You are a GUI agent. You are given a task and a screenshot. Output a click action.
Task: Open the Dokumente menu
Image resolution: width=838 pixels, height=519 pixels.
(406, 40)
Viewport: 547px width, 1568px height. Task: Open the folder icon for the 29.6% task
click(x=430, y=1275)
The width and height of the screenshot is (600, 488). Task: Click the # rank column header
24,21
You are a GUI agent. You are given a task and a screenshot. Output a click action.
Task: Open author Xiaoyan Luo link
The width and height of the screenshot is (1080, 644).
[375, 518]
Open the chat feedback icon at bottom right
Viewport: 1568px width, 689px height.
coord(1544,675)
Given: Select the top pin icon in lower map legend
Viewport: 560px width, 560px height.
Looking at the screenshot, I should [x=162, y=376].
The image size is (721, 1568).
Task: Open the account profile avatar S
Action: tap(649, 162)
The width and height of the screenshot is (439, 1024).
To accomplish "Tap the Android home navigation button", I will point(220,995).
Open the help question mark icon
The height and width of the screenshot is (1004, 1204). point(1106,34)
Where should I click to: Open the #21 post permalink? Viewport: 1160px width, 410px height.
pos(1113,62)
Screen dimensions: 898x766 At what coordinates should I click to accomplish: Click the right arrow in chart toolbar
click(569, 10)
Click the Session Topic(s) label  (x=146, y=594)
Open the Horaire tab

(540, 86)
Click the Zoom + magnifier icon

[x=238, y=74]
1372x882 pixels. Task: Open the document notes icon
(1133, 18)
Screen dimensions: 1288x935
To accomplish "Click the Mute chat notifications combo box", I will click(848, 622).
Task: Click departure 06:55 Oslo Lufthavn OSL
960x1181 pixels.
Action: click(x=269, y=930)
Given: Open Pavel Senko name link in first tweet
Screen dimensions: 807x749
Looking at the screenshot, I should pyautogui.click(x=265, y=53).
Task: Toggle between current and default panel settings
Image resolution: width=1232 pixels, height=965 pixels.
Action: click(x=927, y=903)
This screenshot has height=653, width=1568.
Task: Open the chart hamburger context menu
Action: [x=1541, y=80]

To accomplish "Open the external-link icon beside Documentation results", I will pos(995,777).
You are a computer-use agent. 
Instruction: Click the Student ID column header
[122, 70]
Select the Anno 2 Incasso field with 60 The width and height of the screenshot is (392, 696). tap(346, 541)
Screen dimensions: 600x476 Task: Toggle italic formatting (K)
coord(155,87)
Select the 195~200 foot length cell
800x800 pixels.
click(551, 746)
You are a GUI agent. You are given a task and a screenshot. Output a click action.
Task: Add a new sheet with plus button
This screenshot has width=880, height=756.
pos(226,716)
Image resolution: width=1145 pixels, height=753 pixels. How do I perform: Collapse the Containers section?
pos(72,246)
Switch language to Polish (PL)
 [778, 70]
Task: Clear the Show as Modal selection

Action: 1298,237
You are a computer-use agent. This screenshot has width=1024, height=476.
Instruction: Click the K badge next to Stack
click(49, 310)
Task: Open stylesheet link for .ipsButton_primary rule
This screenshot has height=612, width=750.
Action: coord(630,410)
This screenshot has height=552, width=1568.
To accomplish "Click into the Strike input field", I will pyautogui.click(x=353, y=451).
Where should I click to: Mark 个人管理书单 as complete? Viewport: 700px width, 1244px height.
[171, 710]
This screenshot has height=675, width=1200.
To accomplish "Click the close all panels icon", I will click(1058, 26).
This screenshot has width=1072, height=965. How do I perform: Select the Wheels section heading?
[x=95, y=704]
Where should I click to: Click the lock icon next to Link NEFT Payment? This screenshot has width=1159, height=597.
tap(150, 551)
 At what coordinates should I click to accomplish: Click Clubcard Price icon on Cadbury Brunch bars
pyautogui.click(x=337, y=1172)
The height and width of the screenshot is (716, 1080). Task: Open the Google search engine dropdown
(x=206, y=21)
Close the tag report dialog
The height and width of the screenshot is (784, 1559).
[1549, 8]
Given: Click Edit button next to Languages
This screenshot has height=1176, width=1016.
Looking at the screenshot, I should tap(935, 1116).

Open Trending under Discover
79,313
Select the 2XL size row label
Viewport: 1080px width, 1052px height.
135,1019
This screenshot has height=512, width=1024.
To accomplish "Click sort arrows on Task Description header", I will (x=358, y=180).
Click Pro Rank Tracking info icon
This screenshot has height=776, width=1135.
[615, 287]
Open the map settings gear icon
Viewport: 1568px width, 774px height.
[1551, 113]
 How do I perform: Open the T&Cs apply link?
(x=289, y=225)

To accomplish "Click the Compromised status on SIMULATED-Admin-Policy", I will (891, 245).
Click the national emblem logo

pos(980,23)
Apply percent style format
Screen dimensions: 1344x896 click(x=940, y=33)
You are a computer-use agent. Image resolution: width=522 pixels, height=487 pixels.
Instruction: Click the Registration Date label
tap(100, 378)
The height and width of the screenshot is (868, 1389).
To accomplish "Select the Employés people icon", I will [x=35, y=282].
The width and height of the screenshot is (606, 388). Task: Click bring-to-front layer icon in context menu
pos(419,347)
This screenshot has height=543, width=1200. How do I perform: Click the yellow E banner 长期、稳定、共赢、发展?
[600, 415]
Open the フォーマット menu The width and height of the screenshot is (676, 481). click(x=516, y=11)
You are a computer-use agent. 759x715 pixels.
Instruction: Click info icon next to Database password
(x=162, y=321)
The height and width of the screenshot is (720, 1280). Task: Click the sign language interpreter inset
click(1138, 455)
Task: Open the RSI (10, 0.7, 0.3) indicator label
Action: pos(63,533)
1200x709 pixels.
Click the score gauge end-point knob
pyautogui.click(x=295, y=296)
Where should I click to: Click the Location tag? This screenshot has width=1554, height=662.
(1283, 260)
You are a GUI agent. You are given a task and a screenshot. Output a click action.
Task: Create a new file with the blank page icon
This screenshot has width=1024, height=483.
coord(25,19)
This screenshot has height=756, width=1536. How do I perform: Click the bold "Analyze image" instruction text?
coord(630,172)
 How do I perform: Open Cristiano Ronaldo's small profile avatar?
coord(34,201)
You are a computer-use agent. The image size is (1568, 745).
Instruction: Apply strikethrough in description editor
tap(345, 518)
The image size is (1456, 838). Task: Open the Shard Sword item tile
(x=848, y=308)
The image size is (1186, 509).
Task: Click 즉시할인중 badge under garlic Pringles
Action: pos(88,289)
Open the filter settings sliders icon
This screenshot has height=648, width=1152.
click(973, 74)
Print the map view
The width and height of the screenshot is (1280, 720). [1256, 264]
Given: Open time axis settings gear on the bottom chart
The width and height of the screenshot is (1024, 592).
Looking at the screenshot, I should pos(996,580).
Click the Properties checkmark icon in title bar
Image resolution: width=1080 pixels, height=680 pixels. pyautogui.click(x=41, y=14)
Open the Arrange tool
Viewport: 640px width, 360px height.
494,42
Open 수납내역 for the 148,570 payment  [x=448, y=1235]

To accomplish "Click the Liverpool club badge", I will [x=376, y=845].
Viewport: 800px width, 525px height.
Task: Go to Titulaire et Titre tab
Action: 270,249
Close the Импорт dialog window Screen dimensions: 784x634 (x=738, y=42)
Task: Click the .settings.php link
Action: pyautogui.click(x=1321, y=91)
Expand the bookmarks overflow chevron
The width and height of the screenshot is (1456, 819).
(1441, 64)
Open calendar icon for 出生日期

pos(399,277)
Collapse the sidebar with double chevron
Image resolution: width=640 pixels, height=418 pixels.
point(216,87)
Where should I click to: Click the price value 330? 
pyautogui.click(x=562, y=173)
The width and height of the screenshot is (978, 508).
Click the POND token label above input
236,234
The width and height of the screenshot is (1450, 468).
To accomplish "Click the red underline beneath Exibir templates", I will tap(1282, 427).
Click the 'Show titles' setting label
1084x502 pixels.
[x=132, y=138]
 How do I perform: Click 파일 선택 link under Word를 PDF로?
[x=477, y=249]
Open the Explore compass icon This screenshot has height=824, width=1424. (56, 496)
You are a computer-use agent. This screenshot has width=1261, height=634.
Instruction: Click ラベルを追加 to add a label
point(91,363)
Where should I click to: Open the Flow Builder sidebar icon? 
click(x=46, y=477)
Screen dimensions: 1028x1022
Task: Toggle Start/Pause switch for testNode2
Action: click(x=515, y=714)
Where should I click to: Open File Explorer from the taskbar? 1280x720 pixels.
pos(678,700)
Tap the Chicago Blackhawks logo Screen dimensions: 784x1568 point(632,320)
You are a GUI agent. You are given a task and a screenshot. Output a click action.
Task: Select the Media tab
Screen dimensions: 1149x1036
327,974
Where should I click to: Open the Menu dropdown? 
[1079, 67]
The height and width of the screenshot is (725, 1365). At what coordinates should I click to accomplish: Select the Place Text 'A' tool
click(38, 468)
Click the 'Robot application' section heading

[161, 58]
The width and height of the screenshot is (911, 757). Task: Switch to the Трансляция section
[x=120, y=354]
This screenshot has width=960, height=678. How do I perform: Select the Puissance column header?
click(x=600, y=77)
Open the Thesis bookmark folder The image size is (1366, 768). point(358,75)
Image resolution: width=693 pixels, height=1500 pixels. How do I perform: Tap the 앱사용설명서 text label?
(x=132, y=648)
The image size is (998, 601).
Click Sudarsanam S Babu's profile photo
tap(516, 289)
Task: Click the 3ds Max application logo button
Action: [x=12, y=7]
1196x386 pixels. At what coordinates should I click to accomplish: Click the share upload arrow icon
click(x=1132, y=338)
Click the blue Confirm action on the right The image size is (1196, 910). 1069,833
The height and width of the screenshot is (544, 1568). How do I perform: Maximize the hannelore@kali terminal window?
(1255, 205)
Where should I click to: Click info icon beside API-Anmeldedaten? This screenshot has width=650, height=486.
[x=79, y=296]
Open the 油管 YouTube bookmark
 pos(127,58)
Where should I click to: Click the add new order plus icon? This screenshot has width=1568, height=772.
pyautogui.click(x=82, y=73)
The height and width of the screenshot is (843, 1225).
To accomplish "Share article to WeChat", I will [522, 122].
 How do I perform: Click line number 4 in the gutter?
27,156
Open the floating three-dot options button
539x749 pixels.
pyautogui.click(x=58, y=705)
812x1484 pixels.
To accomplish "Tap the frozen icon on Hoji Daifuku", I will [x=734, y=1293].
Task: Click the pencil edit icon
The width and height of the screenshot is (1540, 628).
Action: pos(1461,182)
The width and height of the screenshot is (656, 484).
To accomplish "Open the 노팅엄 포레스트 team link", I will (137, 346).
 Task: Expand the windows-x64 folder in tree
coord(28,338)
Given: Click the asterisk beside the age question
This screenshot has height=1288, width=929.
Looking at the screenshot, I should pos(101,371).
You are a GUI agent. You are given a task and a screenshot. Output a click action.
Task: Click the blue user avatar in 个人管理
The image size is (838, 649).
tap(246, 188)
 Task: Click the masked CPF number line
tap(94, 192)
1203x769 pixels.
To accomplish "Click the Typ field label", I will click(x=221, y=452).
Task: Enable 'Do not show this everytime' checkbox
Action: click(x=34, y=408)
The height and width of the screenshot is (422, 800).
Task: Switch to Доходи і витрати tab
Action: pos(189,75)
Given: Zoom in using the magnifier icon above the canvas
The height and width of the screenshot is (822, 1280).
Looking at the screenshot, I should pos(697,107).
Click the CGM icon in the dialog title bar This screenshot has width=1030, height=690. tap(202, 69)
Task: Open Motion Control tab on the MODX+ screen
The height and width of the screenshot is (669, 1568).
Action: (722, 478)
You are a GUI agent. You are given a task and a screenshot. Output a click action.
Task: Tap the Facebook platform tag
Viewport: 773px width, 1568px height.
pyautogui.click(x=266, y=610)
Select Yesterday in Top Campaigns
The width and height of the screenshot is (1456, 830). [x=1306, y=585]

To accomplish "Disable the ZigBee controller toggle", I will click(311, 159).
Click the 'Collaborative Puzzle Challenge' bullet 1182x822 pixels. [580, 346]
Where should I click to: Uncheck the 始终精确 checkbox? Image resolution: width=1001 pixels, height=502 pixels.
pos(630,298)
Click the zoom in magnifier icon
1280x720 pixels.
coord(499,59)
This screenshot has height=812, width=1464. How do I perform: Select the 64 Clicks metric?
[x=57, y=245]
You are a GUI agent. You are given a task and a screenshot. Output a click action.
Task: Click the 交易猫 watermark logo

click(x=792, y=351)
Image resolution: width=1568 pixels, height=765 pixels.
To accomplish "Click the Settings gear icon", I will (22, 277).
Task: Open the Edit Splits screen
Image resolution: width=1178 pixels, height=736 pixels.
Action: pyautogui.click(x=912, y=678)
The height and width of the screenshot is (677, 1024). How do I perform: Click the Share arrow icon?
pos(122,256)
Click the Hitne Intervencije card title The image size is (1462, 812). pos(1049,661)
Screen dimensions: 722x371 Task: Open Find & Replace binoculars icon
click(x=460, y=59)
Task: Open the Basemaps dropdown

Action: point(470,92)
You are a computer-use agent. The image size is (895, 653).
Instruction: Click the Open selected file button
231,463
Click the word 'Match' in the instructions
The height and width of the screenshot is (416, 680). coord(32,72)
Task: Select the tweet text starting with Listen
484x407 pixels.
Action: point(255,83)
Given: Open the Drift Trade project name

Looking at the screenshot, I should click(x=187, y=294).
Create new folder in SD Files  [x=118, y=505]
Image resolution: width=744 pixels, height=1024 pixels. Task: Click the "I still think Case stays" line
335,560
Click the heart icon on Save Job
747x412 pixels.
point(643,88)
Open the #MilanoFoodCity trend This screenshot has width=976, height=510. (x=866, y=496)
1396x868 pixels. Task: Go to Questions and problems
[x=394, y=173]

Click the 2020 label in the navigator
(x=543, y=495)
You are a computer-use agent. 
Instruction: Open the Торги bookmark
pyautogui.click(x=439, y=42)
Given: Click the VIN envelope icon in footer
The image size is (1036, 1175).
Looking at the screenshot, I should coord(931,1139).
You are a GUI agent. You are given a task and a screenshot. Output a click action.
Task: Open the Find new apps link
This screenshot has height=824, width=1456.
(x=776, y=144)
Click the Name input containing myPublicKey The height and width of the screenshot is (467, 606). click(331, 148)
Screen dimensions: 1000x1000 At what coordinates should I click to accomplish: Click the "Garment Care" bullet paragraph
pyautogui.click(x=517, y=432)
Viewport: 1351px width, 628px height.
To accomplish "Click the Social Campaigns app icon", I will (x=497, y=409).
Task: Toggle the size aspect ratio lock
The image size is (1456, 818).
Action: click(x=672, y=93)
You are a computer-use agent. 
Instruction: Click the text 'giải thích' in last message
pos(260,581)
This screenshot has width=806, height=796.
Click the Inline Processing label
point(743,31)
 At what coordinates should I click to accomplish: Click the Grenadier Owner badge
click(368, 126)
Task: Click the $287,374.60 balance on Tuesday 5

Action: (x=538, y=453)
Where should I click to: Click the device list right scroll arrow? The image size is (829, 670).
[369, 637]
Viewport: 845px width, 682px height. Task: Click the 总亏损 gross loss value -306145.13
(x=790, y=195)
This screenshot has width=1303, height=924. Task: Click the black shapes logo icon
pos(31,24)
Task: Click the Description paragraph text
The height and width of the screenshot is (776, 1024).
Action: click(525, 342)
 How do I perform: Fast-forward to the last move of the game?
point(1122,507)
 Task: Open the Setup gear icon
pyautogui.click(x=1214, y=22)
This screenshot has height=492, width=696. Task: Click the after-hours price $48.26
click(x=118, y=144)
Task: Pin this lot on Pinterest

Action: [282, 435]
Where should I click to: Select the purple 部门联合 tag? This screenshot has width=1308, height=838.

————

[REQUIRED ACTION]:
Output exactly one stretch of the listing: from the line containing "Where should I click to: Click the add" through the line containing "The width and height of the screenshot is (656, 484).", both end lines included.

[EXERCISE OUTPUT]:
Where should I click to: Click the add new order plus icon? This screenshot has width=1568, height=772.
pyautogui.click(x=82, y=73)
The height and width of the screenshot is (843, 1225).
To accomplish "Share article to WeChat", I will [522, 122].
 How do I perform: Click line number 4 in the gutter?
27,156
Open the floating three-dot options button
539x749 pixels.
pyautogui.click(x=58, y=705)
812x1484 pixels.
To accomplish "Tap the frozen icon on Hoji Daifuku", I will [x=734, y=1293].
Task: Click the pencil edit icon
The width and height of the screenshot is (1540, 628).
Action: pos(1461,182)
The width and height of the screenshot is (656, 484).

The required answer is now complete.